Building complex streets with the design features of roads – one version of what we call a stroad – is generally done by the engineer for safety reasons. Pedestrian and cycling advocates know that this is a narrow vision of safety.
What the engineer is doing is actually transferring risk from the automobile driver to the pedestrian/cyclist. The resulting environment is safer for drivers that make mistakes but far more dangerous for pedestrians/cyclists that make mistakes.
I focus on mistakes because it reveals the paradox of the engineer’s thinking. The standard stroad design assumes that pedestrians and cyclists will not make mistakes, that they will never run out into traffic after a dog or a ball, never cross the street except in the designated areas at the designated times and always stick to their designated zones. We make no compensation in our design for the fact that they occasionally do not do as we plan for them.
For drivers of automobiles, we assume the opposite. We assume they will make all kinds of mistakes. We design for them to leave their lane, go off the road and crash into things. This is why we require clear zones, widen our shoulders and spend so much on breakaway poles.
If we are truly worried about safety, why would we design environments that compensate for the mistakes of the well protected – the only ones capable of inflicting any real damage – and we provide no compensation for the mistakes of the defenseless?

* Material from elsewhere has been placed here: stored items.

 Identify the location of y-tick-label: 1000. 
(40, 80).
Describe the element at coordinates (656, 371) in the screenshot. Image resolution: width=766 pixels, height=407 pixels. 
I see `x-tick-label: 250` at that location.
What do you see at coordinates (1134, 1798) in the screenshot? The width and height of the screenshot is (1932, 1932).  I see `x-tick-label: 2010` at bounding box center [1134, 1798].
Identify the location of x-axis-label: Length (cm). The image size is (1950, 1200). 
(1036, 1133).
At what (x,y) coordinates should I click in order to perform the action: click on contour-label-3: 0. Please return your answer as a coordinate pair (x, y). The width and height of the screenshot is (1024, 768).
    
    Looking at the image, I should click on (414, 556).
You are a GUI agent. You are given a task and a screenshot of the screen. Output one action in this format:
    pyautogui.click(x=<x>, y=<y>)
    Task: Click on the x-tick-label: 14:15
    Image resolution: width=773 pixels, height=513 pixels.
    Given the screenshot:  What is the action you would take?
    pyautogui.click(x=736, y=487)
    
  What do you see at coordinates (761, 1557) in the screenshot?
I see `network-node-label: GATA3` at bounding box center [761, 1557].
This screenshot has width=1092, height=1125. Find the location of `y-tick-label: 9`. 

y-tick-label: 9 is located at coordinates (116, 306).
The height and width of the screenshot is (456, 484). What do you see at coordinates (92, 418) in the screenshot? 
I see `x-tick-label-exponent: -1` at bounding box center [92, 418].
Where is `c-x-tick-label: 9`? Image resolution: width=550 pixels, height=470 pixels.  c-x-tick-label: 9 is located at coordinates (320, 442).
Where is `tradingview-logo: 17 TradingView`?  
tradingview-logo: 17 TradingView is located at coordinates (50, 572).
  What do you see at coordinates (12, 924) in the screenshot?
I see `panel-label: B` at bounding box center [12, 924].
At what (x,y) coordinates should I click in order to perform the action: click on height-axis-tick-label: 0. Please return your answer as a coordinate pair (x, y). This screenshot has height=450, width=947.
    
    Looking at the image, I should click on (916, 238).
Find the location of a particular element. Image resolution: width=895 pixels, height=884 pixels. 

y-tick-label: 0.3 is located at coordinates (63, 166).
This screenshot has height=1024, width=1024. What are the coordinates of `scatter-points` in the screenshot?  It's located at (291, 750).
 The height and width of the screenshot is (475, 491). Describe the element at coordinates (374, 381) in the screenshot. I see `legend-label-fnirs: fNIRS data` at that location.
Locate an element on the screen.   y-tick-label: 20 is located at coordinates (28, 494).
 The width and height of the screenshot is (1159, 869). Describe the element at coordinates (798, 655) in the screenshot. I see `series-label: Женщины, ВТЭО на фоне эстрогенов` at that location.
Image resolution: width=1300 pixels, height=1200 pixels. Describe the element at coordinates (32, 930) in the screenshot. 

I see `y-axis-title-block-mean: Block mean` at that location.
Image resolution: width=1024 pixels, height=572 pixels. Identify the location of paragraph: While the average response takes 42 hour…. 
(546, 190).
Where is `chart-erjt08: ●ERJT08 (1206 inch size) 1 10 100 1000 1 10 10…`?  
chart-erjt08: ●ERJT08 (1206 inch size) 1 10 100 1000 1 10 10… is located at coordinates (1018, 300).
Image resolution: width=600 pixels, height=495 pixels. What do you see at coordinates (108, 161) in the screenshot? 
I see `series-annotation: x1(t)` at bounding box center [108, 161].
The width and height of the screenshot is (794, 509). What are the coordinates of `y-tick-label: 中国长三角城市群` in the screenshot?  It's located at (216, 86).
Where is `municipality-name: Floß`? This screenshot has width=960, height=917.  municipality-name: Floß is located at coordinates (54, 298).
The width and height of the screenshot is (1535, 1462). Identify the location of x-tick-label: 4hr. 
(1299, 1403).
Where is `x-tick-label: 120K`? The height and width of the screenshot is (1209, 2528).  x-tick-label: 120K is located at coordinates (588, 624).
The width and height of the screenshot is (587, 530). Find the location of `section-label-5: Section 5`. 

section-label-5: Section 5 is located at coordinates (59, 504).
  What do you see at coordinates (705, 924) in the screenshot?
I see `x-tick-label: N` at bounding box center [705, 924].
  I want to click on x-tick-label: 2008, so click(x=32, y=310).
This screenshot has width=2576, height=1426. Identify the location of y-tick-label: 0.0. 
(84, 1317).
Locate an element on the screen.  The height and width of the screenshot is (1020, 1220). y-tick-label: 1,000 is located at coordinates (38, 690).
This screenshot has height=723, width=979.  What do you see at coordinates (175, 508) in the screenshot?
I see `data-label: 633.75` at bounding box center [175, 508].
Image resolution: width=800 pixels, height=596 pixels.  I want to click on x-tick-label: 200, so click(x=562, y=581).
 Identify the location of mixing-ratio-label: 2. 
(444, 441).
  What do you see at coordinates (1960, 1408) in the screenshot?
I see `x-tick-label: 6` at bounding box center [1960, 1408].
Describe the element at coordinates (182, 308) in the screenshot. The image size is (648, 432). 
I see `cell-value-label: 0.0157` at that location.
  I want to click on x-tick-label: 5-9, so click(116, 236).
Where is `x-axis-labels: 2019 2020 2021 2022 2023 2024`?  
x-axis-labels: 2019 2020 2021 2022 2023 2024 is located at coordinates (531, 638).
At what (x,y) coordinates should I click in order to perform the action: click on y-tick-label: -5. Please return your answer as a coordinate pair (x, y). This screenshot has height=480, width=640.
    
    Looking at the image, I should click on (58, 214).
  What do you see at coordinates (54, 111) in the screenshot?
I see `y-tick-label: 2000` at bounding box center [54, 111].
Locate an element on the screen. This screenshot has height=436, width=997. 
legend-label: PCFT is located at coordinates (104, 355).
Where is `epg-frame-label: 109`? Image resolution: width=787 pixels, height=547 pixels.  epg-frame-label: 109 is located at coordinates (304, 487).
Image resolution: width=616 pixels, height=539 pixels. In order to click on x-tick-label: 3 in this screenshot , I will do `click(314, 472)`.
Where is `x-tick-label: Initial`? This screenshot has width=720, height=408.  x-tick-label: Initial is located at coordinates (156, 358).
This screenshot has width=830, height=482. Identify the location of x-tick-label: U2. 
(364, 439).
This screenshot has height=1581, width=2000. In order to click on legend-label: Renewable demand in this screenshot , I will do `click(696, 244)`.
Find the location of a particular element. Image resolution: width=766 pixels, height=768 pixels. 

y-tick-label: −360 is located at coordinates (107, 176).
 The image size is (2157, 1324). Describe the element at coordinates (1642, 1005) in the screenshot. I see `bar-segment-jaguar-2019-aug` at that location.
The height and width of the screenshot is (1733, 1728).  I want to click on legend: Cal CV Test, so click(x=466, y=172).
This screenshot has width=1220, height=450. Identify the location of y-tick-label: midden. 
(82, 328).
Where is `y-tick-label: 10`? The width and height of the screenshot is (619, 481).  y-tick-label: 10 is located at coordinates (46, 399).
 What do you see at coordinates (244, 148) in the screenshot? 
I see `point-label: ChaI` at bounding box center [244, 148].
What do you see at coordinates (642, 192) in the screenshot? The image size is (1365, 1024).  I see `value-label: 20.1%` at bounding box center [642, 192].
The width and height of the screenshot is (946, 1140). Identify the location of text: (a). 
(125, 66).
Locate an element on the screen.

The reality is, we are not truly worried about safety. We are obsessed about other things (following the standard, getting funding, etc…) We have transferred the risk associated with transportation to that segment of society least capable of doing anything about it. Another quote from the book Risk by John Adams.
Do children now spend less time on the street because they spend more time watching television, or do they spend more time watching television because they are not allowed to play in the streets?
As I said yesterday, I am advocating for changes in our design approach, but if we were going to make our streets safe without those changes, we would need every automobile to have a risk compensation device that activated when they entered an urban area. The device would point a gun at the driver’s chest. If the driver had an impact of any type while the automobile was traveling over 20 mph, the gun would automatically fire. This would transfer some of that risk of collision back to the driver of the automobile and even out the cost of a collision between pedestrian and driver (where 85% are fatal to the pedestrian when the car is traveling over 20 mph).
Sound barbaric? So is an environment that results in the death of thousands of pedestrians and bikers each year.